Getting used to loops is also sort or liberating, because you don’t need to remember, learn, or search, for a function that does what you want every time. Just write what is logically natural and move forward. The impossibility of doing this (and get fast code) is what always kept me away from other high level languages, here you don’t need to adapt the logic to the language.

And you can enjoy a nother 7X speedup using @Elrod’s magic (aka LoopVectorization):

using LoopVectorization

function replacewith!(A, B)
    @tturbo for i in eachindex(A) 
        A[i] = (A[i] < 0) | isnan(A[i]) ? B[i] : A[i]
    end
    return A
end

A = rand(10000); B = rand(10000);

@btime replacewith!(a,b) setup=(a = copy(A); b = copy(B));
  956.098 ns (0 allocations: 0 bytes)

Using IfEelse.ifelse here may be even faster.
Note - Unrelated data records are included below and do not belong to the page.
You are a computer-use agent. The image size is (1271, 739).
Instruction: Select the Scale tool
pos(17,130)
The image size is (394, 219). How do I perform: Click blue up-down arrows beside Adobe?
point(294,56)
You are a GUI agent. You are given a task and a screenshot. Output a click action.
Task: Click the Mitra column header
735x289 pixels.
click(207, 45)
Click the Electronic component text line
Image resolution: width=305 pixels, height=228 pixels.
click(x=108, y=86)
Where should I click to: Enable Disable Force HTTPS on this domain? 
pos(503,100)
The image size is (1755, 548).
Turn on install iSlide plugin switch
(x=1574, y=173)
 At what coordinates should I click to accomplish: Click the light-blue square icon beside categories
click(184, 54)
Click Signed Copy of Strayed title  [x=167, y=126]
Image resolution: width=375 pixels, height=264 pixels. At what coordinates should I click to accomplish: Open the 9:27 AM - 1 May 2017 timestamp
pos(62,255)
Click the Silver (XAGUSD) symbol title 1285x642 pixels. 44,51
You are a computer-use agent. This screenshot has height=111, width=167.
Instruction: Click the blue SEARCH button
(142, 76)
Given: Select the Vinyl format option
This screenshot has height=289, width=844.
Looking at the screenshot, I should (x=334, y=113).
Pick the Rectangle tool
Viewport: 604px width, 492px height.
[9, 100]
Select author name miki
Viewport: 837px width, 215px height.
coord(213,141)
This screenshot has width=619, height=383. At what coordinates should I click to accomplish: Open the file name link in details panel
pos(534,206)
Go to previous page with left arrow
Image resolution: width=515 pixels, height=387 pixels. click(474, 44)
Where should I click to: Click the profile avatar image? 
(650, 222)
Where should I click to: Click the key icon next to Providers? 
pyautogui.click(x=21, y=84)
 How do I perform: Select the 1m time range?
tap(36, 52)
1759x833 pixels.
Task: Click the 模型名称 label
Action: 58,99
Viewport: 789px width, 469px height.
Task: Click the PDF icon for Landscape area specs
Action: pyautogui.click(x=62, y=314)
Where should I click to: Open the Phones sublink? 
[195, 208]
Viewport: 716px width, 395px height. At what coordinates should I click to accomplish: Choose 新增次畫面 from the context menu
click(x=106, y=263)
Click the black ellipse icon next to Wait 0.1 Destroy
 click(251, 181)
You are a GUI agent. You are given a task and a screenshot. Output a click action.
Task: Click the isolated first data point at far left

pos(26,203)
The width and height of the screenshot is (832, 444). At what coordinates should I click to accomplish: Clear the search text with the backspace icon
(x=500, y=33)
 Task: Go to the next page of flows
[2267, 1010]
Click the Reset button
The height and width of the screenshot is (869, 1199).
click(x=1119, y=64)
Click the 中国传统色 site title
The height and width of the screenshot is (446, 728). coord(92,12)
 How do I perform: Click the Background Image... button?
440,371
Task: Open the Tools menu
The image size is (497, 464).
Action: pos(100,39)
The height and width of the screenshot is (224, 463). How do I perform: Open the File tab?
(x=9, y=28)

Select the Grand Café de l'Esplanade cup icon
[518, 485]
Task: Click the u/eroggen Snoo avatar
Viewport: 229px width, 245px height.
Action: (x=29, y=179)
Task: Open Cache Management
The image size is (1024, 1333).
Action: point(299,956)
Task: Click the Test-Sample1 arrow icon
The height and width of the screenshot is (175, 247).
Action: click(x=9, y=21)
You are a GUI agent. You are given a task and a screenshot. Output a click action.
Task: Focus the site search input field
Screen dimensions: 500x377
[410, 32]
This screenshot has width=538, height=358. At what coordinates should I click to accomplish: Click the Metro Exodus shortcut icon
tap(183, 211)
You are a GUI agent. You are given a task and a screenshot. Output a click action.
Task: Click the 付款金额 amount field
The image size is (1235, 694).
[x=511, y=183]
Very cool. Thanks for sharing.

Is this kind of like parallel computing? BTW, my computer has a 8-Core Intel Core i9 process. What is the best way to make sure all of the 8 cores will be put into good use, but will not crash my computer?

Yes, that’s multithreading, a kind of light parallelization method. My results are on a 4-core machine and the number of threads is set to 8, for your processor the number of threads can be set to 16 and you can get more than 10X speedup. The number of threads can be set at the Julia command line as -t auto. You can find this info in the Julia manual:

-t, --threads {N|auto} Enable N threads; auto currently sets N to the number of local CPU threads but this might change in the future

LoopVectorization will do that automatically.